Btw, are you planning to release show pigeons like fantails lahores ect.!?

Elvis


----------



## screamingeagle (Oct 16, 2002)

*Perfect pet: show vs racer?*

Hi, I know what you are going through. I myself am there also. Homer vs show bird, fly vs non-fly. So much to choose from. To start off, I would buy the book "pigeons" by Matthew M. Vriends. It's like $6.00, and has some great info about raising/keeping pigeons, and a good amount of info about various breeds. Plus it has some great photos to help you get an idea of the type of bird you want. I think most book stores do carry this book (one of the few pigeons books they WILL carry).

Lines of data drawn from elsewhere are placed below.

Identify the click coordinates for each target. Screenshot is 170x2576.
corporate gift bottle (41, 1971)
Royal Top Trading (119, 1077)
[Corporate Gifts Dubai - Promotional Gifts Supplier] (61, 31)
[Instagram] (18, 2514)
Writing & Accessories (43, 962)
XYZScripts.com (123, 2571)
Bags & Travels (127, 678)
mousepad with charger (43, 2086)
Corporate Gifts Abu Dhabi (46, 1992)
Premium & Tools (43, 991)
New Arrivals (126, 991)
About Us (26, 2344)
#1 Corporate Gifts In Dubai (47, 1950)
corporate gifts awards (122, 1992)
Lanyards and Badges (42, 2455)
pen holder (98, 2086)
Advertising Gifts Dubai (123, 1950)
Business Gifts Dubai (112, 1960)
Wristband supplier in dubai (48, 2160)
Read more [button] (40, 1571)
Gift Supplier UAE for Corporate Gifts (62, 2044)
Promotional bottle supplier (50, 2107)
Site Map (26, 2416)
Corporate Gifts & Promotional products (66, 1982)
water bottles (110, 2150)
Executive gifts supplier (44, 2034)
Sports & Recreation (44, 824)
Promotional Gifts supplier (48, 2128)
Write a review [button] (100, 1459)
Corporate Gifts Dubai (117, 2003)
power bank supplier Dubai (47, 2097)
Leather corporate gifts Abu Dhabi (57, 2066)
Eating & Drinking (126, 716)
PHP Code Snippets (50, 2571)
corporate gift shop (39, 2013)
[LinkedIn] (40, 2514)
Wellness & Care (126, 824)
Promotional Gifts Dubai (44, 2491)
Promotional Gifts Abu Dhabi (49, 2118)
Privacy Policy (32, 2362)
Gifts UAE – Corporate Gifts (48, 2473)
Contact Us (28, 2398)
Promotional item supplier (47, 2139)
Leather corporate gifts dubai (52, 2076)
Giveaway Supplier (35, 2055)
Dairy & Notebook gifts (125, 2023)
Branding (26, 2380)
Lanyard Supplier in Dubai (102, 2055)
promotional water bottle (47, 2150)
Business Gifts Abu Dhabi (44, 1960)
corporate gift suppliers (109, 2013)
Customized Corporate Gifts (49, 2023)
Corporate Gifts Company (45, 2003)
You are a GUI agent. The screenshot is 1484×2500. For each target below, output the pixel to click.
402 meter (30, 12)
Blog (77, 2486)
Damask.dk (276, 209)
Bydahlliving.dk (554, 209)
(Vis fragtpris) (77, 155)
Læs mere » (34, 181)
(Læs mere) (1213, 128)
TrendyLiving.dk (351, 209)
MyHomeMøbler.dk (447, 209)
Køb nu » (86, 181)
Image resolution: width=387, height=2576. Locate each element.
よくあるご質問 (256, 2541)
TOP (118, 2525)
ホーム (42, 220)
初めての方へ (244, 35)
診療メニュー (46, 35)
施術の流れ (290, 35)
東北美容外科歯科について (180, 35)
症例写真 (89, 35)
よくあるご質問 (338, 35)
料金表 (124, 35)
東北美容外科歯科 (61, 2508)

I've talked to lots of people, and most agree that show birds are easier to tame than homers. I would also agree. I had two homers that I rasied since 4 and 6 weeks of age. I had them almost 2 years, and hand fed them, and tried to handle them as much as I could. But they still were not very tame. They didn't want me touching them at all, and got nervous when I got close to them, but would perch on my head and take a nap with me. It was hard to gain their trust, very frustrating at times. I lost both of them this year, which was even more frustrating.

Determined not to have to go through all that again, I heard about some breeds that are tamer that just like to fly around the yard: many breeds of Owls such as Chinese and German, Satinettes, fantails, and arabian trumpeters. The arabians I heard are VERY tamable, but don't fly much.

If you wanta flying bird that's tamer, try Mookees. That is a breed I am looking into. They are said to be incrediably tame, great with kids, and can be trained to fly back to a travel box like rollers do. I personally wanted a flying bird that doesn't specically "home" because we move alot.

I also just got a pair of Oriental Owls, which are pretty tame too. With any breed, it's best to get them as a baby (best 4-7 weeks old) to get them tamed faster (if you want them as a pet). Or get a pair of old birds, raise an egg, and sell off the pair and keep the baby.

Try finding various pictures on the net (like google image search). Or search for "pigeon show" which might give a good site with various breeds. Find an interesting breed, then search the net about the breed until you find a breeder or someone with info!

Suzanne


----------